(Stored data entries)
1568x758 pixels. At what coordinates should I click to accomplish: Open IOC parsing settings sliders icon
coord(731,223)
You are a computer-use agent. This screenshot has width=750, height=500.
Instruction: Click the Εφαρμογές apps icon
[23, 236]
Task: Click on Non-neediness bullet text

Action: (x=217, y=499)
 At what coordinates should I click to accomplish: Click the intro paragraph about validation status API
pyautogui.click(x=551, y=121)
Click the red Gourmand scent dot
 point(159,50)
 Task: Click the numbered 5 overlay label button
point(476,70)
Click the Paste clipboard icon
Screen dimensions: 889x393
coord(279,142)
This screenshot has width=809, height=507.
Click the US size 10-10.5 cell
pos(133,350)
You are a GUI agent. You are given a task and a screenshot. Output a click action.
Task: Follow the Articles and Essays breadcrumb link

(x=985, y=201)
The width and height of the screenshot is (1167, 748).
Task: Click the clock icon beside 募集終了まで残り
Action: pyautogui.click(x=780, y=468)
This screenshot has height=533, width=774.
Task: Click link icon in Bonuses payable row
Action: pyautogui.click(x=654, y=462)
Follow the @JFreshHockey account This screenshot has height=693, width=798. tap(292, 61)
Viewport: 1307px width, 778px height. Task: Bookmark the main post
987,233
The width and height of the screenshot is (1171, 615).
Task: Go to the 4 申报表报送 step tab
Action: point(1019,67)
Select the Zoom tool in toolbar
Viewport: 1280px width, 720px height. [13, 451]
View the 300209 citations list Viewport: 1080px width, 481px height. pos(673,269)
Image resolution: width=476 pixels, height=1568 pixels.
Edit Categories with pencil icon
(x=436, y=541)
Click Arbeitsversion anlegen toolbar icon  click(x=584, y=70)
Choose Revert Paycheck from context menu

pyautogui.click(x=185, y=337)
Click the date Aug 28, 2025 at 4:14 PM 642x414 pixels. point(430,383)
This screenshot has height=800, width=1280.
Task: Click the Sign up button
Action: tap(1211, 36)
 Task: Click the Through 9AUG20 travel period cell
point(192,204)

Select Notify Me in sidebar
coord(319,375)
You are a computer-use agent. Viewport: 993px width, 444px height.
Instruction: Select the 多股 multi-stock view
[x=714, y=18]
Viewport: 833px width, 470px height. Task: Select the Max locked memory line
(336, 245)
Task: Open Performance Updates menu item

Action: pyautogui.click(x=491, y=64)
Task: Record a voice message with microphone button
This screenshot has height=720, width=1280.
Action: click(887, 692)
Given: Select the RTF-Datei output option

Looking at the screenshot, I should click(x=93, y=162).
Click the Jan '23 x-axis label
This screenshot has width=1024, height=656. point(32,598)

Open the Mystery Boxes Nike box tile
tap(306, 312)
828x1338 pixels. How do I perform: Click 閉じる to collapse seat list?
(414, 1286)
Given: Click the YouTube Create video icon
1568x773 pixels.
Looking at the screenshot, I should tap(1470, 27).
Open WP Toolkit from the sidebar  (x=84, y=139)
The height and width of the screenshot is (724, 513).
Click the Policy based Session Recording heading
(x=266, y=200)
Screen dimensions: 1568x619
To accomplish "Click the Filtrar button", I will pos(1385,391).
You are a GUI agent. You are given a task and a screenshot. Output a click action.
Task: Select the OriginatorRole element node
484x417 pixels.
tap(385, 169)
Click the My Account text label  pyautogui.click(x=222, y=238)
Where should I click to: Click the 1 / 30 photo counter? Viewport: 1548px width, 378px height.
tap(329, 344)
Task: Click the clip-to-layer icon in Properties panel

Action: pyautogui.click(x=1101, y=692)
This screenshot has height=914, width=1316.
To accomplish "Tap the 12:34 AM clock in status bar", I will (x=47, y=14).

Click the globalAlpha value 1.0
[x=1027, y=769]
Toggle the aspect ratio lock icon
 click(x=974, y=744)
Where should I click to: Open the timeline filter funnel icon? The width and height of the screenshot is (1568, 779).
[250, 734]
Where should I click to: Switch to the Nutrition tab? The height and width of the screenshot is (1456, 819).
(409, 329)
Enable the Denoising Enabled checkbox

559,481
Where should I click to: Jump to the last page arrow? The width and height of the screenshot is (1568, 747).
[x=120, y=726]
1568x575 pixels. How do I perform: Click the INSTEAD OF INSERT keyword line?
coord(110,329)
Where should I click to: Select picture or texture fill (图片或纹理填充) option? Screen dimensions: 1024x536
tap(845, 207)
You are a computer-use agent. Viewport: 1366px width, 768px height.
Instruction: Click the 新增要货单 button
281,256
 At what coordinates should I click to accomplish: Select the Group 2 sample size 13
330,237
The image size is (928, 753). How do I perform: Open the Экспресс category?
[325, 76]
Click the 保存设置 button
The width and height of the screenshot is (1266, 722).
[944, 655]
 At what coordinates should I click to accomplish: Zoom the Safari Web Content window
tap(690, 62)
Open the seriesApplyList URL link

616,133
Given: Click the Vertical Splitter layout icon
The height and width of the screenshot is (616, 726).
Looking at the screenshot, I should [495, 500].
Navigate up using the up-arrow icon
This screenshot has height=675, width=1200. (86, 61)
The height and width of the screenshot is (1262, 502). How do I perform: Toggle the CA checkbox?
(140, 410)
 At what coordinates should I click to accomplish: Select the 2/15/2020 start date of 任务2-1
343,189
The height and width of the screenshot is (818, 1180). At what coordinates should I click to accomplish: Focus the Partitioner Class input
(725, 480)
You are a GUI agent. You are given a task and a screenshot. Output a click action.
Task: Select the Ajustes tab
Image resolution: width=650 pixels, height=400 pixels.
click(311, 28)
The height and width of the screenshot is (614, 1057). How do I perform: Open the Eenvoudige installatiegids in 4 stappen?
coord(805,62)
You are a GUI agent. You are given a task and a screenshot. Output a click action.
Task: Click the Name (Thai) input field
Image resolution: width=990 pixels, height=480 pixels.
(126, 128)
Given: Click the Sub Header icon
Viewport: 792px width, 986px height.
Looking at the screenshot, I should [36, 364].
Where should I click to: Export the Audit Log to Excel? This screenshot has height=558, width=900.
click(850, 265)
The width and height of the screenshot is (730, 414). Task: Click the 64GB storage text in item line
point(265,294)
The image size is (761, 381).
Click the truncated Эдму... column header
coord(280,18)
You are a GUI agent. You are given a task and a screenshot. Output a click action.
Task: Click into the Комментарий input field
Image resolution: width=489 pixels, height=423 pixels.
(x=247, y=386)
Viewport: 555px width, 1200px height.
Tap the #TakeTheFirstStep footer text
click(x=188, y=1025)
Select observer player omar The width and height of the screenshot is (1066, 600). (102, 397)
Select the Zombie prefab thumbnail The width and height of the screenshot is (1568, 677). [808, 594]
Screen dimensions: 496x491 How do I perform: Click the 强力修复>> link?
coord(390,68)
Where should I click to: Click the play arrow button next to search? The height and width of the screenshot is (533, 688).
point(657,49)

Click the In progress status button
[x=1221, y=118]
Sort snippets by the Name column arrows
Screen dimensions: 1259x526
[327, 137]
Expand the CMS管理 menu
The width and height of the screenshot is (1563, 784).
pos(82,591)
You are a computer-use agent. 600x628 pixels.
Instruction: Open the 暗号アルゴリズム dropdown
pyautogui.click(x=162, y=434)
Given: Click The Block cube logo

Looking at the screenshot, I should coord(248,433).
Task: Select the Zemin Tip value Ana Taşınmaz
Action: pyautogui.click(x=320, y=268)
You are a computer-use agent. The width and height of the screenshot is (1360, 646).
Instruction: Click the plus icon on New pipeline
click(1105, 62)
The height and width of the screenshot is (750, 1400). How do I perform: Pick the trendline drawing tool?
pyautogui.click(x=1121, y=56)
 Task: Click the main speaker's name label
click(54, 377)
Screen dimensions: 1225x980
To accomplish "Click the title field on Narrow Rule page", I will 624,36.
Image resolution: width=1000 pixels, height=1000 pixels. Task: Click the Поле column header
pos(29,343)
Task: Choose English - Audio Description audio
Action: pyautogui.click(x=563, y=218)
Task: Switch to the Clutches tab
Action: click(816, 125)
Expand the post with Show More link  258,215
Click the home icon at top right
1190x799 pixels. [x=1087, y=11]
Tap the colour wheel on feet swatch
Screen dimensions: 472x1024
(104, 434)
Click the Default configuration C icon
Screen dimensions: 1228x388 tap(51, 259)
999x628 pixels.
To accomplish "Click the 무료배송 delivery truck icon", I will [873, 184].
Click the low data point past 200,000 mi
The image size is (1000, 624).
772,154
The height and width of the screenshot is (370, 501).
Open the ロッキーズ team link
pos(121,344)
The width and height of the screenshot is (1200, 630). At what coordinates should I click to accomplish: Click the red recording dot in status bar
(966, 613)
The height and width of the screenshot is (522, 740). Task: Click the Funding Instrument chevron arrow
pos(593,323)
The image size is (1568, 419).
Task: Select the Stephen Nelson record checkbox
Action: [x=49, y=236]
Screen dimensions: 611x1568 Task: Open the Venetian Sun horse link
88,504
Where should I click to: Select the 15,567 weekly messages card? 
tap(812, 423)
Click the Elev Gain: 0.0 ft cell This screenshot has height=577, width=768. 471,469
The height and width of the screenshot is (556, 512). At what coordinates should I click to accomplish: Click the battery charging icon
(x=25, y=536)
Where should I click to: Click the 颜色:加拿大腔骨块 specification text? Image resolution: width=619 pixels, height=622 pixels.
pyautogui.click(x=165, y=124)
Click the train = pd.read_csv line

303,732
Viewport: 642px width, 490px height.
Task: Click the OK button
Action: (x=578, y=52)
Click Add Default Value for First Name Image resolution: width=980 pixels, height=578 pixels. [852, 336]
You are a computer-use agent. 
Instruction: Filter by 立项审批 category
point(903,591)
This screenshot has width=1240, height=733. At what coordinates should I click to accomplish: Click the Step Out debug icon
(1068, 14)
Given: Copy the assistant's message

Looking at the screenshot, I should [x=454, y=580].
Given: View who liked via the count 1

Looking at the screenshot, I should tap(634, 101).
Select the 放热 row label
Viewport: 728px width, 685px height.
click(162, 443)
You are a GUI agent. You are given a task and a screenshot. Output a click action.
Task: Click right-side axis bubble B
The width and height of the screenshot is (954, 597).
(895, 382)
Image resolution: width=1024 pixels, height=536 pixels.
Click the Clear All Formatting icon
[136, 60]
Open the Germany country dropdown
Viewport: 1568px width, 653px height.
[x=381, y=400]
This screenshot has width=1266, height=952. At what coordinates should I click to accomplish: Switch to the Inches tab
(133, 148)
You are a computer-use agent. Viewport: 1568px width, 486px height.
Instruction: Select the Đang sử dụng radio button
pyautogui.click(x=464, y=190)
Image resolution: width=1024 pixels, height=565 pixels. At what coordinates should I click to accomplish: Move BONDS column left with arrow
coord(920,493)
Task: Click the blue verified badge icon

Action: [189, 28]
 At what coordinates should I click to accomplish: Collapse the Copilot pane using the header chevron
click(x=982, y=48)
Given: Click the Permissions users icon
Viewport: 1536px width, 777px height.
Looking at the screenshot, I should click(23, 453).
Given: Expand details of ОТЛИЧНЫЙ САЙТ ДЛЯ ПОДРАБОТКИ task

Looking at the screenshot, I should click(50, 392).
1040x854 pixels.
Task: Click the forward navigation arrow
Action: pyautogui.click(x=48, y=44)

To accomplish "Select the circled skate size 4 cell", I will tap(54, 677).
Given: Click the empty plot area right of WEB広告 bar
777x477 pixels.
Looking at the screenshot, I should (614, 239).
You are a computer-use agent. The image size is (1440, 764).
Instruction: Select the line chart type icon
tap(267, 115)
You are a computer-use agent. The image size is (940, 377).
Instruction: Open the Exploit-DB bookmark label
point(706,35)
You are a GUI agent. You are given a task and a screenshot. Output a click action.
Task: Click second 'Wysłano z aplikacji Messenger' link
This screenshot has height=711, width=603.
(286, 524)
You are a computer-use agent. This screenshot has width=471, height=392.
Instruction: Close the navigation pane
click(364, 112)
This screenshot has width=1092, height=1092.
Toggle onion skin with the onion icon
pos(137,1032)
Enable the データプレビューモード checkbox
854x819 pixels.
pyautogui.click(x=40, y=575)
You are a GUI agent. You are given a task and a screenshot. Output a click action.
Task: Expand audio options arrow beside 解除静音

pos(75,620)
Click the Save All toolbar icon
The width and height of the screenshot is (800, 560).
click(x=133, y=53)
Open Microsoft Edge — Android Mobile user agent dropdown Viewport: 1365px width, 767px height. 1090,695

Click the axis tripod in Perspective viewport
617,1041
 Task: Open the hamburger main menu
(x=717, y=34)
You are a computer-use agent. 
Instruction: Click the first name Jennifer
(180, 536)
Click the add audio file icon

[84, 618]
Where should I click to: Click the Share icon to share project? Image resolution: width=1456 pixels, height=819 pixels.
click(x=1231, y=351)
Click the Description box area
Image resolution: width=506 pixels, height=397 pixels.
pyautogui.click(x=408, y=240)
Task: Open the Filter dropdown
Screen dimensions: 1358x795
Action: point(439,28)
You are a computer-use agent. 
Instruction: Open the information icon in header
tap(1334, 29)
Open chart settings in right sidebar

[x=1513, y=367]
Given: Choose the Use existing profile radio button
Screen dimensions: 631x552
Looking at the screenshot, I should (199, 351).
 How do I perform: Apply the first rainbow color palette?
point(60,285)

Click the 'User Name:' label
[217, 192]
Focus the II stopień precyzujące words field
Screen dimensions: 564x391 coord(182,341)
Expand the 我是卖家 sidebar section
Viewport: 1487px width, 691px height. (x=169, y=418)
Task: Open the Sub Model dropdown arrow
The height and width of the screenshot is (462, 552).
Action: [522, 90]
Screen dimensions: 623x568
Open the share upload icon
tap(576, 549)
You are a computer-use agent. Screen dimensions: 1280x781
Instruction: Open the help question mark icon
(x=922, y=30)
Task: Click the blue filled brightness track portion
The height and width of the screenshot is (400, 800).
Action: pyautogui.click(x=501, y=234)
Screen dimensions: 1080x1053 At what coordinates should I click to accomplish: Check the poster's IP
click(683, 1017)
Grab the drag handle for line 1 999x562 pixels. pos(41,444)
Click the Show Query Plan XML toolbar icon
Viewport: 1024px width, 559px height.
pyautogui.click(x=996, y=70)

▸ TASK GOAL
Report how many lines above contain the string "Show". Please write the number only.

▸ OUTPUT
2